The Murder of Anne Dunwell

This is a cold case going back to 1964 but looked as if it was going to be solved in 2005 due to advances in forensic technology, but ran into an official problem with patient privilege.  Anne Dunwell was a 13 year old girl who had left her grandparents home on 6th May 1964, in Maltby, near Rotherham, to catch a bus. She never caught it.  The following morning, her nude body was found by a labourer at 7.30am, dumped by a dung heap in Slade Hooton Lane.  She had been raped and then strangled with her own stockings.

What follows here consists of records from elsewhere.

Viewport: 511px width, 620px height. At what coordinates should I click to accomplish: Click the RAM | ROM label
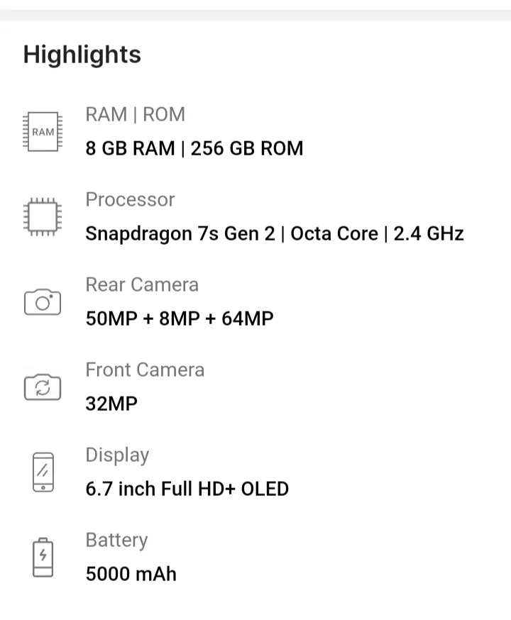136,115
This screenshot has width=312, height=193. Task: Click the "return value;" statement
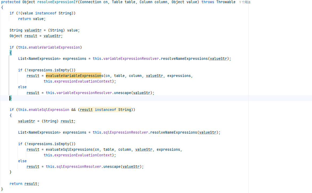(x=32, y=19)
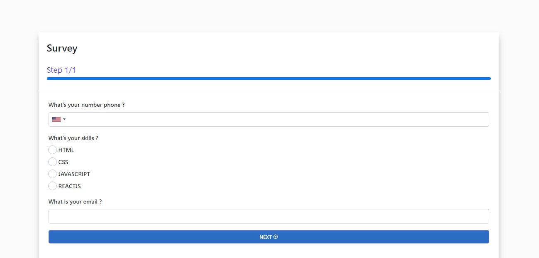
Task: Choose the CSS radio circle
Action: coord(52,162)
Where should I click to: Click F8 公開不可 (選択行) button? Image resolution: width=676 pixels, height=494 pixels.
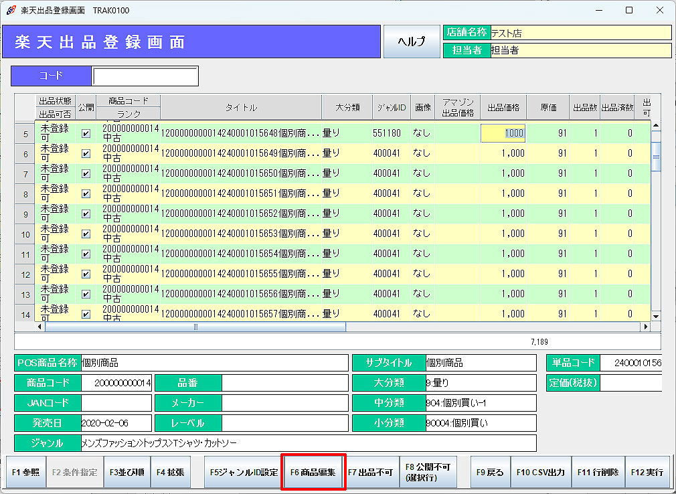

    Police launched a manhunt and made an appeal for information about a rusty brown coloured van that had been converted into a mobile store, seen near the Ball Inn on the day of the murder, but the case ran cold for four decades.  It was in November 2002 that a review of unsolved murders, led to a re-examination of items found at the murder scene.  The stockings used to strangle the poor girl, fibres, and her underwear, which had traces on them.  Tests revealed that the assailant had probably had Gonorrhoea.  However, patient confidentiality on sexually transmitted diseases stopped Police learning which local men had treatment for the disease.

    Another appeal brought forward another suspect, a Scotsman named Pete, who was in the Ball Inn drinking Brandy alone.  He was well groomed and smoked Craven cigarettes.  He was a stranger in the village.   Enquiries by Police narrowed the suspects down to two men.  Both were sex offenders, and one had been convicted of murder, but the rules of privilege have prevented Police bringing a possible end to this case.